Como en el caso de las grandes obras expresionistas, que son un escape de la realidad...
Como en el caso de las grandes obras expresionistas, que son un escape de la realidad circundante partiendo de la sugestión del decorado en sus múltiples resortes – por el decorado mismo o por las luces, cambios y deformaciones – en forma de objetivización del subconsciente, la obra de Josef von Stemberg, generador de una amplia y poco conciliadora polémica respecto a su verdadera posición en la historia del cine, se nos ofrece como una de las más claras muestras de una lucha más antigua que el arte: la evasión y el realismo, la luz y las tinieblas.
Entre actitudes altamente despreciativas, tal Sadoul, que no sabe ver en Sternberg más que un creador pasado, devorado por el esteticismo o los entusiasmos, tan delirantes como la obra misma, de uno de sus exégetas máximos, Curtis Harrington, la personalidad sternbergniana se ha difuminado para ser desplazada por su propia obra.
La valoración y el deleite total de la misma es únicamente posible a partir de una cierta lucidez de criterio, enfrentando todo film de Sternberg como un fenómeno artístico más que el resultado de una actitud cultural o comprometida. Una obra egocéntrica, destinada al culto de determinadas obsesiones observadas no con la lucidez del introspector, sino cultivadas, mitificadas, con la complacencia del masoquista.
Exhibicionista exquisito a merced de sus propios tumores, Stenberg se muestra amoroso con ellos hasta el punto de darles una estética; desechando la serenidad de un Petronio que asiste sonriente a la descomposición que le rodea, Sternberg bucea en las ciénagas de su condición humana para sacar al sol el abismal universo de sus frustraciones, servido de sus “abstranctions cinematographiques”, en las que decorados, actores, fotografía, construcción rítmica, contribuyen a arrancarle a la realidad una figura abstracta que consigue, en sus aciertos mejores, el nacimiento de un universo particular, insólito, lejano, imaginario, un mundo típicamente sternbergniano que se dirige directamente a los sentidos.

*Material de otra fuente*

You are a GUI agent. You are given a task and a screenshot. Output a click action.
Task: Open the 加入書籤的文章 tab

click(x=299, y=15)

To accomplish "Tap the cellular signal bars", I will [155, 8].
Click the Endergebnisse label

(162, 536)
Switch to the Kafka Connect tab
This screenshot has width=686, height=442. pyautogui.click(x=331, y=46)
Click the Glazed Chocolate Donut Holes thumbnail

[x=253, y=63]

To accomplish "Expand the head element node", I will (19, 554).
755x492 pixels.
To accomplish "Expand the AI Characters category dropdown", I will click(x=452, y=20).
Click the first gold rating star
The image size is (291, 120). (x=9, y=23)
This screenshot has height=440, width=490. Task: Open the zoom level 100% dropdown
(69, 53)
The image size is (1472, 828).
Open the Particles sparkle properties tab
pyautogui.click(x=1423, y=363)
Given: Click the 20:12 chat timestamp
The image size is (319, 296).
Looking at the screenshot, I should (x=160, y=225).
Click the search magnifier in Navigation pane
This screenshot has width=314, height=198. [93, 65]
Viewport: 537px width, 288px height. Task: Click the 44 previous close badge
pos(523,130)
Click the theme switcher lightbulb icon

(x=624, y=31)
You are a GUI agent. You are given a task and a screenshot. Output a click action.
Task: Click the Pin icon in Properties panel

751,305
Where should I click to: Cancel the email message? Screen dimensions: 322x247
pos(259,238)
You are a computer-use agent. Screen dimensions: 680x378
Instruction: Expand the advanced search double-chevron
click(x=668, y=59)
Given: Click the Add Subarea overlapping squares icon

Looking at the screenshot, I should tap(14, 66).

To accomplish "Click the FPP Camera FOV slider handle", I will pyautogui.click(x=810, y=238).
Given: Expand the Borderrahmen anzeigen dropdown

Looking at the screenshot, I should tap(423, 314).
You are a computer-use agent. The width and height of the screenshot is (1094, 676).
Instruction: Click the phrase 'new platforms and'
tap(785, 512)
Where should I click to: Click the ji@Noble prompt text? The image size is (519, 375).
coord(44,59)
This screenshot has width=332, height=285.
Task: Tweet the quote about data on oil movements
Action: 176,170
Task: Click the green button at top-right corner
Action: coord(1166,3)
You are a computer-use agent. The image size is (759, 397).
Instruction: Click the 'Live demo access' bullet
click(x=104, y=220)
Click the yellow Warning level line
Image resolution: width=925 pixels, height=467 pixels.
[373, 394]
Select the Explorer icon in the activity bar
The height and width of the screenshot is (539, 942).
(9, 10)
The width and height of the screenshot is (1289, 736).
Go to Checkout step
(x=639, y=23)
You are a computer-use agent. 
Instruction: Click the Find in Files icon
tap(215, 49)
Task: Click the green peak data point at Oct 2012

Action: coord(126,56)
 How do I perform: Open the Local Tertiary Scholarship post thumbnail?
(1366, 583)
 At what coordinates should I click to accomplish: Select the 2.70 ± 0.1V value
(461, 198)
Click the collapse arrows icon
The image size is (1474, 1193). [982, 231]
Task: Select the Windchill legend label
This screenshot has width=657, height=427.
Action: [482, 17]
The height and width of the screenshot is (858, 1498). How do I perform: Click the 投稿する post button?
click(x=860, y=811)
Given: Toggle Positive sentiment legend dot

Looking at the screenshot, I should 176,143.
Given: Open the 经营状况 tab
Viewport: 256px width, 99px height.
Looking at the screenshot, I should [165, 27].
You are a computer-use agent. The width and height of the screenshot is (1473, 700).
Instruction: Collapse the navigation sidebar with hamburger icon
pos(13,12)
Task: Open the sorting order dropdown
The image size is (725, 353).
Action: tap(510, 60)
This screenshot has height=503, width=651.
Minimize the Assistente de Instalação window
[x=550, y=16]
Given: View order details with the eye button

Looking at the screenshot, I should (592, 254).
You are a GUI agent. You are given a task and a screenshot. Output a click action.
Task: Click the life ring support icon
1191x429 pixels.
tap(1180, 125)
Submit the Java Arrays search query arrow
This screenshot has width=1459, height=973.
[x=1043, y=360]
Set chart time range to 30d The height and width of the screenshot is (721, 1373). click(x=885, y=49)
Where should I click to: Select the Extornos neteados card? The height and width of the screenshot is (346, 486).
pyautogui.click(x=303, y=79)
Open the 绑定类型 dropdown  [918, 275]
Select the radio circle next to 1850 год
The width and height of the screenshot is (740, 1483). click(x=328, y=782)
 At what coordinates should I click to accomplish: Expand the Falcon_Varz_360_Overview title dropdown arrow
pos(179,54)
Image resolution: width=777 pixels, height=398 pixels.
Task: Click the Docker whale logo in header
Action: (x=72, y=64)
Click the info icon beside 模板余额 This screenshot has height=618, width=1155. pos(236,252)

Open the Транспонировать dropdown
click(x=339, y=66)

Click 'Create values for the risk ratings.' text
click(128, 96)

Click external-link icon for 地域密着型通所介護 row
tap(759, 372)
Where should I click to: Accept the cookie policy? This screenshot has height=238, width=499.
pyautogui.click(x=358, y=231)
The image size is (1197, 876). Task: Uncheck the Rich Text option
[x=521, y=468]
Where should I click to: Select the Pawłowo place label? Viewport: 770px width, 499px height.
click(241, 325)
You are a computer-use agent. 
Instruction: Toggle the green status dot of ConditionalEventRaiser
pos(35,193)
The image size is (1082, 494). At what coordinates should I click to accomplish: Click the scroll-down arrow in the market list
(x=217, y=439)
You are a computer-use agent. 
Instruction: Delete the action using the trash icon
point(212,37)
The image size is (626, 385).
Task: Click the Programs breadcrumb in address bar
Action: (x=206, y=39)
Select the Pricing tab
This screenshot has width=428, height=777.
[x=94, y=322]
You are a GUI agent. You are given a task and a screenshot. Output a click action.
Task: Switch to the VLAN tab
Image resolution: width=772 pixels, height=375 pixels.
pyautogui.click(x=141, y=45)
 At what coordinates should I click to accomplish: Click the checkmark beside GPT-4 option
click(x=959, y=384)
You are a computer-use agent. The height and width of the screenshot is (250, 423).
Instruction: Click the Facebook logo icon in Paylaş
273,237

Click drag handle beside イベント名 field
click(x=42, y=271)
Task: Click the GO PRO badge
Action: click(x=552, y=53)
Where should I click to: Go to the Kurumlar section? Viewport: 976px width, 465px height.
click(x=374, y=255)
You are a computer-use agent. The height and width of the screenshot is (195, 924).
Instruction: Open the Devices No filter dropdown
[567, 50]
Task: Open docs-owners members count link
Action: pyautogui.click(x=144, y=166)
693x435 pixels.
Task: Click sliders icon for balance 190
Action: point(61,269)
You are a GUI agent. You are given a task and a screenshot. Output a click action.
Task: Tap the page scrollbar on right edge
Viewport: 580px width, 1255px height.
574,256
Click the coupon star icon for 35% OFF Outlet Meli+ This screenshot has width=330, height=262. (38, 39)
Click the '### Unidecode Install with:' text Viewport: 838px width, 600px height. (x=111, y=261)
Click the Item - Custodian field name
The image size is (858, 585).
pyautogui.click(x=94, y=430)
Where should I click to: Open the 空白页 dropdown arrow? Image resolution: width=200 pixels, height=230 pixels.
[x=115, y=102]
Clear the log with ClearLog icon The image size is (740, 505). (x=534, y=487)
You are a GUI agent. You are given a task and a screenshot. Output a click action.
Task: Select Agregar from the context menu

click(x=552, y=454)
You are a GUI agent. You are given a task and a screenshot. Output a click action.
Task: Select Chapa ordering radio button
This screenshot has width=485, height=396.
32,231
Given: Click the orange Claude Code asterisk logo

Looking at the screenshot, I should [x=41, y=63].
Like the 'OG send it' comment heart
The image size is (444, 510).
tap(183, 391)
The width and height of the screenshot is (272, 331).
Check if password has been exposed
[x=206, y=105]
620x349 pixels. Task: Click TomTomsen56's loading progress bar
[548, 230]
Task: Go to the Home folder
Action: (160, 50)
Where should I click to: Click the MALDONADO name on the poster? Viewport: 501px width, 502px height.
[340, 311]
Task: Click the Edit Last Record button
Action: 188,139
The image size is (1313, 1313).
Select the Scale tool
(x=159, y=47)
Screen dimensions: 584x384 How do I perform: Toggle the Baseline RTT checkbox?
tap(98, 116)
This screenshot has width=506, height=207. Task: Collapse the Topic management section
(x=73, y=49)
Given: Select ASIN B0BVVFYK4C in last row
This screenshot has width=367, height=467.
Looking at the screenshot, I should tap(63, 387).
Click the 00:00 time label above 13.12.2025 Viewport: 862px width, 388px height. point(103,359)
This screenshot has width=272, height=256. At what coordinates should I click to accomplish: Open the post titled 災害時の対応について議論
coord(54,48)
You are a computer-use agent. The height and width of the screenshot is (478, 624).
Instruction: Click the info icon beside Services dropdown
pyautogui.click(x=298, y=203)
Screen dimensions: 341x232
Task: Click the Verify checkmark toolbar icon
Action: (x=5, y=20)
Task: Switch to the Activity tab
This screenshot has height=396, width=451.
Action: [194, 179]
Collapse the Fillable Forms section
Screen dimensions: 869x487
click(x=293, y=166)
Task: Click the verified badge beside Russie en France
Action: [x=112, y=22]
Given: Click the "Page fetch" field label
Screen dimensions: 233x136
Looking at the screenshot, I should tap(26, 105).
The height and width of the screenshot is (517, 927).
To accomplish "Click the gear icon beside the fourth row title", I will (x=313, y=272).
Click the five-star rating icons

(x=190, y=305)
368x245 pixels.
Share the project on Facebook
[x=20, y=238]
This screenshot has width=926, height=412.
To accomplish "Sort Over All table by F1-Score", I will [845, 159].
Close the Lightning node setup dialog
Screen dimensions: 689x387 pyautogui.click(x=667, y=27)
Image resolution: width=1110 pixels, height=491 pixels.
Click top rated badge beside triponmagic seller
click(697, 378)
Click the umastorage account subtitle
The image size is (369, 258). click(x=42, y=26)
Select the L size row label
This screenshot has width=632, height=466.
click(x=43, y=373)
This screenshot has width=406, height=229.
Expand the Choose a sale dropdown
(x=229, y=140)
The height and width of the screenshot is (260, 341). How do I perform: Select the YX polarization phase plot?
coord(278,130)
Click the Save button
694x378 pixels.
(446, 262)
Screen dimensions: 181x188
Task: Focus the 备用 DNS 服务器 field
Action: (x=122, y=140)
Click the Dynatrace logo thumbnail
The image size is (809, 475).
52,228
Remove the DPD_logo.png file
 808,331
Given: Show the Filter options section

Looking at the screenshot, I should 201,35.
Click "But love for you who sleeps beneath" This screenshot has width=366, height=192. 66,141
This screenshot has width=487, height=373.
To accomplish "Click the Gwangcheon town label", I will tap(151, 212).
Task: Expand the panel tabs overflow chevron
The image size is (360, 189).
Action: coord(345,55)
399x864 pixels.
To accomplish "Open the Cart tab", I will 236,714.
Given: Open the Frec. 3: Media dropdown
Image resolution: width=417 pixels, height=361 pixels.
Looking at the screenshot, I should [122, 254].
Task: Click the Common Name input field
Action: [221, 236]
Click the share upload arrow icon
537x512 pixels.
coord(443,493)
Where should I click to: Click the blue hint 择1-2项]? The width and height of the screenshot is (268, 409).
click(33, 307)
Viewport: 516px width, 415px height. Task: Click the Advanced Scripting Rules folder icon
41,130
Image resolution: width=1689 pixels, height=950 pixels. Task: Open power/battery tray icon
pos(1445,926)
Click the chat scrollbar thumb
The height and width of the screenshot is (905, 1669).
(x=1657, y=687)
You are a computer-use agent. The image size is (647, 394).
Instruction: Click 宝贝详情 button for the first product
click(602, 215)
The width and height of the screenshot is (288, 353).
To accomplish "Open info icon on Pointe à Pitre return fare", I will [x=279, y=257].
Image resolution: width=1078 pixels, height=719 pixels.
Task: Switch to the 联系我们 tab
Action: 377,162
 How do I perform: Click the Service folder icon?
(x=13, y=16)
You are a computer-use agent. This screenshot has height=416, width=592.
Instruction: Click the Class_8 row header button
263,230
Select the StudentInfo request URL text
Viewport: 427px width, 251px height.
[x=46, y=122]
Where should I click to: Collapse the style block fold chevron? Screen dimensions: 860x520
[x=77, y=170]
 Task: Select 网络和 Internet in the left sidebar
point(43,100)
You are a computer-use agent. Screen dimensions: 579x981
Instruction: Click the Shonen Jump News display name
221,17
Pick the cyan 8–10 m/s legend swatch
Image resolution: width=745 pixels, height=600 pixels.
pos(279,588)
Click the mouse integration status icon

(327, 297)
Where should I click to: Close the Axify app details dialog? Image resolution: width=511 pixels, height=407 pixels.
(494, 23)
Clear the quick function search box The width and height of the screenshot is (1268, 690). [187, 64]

La verdadera esencia del cine de Sternberg es la de la fascinación en todos sus sentidos. Del creador; del receptor. Fascinación del artista enamorado de su angustia creadora y condensándola en el halo onírico de sus barroquismos; es decir, esta lucha perpetua de los tonos auditivos o luminotécnicos que como hizo notar Javier Sagastizábal provoca imágenes sin dilatación del espacio, sino contracción, responde a una cuestión totalmente dialéctica, pero al mismo tiempo es la encerrona del masoquismo ahogado bajo su propio peso.
Atormentado por el halo de su personalidad creadora, Sternberg ha edificado un universo de asfixia suntuosa en el cual se mueven personajes perpetuantemente abocados a la frustración y al desorden.
Sólo a través del amor, purificando su universo desenfreando, algunos personajes sternbergnianos conseguirán la transición hacia un orden que ninguna de sus películas llega a mostrar del todo.
El amor de Feathers y Rolls Royce en “La ley del hampa”, la actitud de entrega absoluta de Marlene en “Marruecos”, añadiéndose al grupo de soldaderas para seguir al hombre que ama o de la misma Marlene traicionando todos sus principios de “mujer fatal” clásica en “Fatalidad”, traicionando por amor y siendo ejecutada después, equivalen a una actitud zen por la que personajes que parecían existir sólo físicamente se sublimizan en un instante… hacia la purificación más completa, únicamente intuida en un sentido material.
La muerte o el descubrimiento de los otros se queda en la única salida posible, y por ella el universo sternbergniano alcanza aquella purificación a que aspirara el Dante. Y posiblemente no exista en toda la cinematografía mundial un cineasta cuyas imágenes se entronquen tan fielmente con el universo tenebroso y resplandeciente del poeta fiorentino.
También en Stenberg el descubrimiento de los sentimientos parece venir acompañado de aquella queja: cuando m’apparve Amor súbitamente / cui essenza membrar mi da orrore.
Tal es la fuerza de sus contradicciones básicas.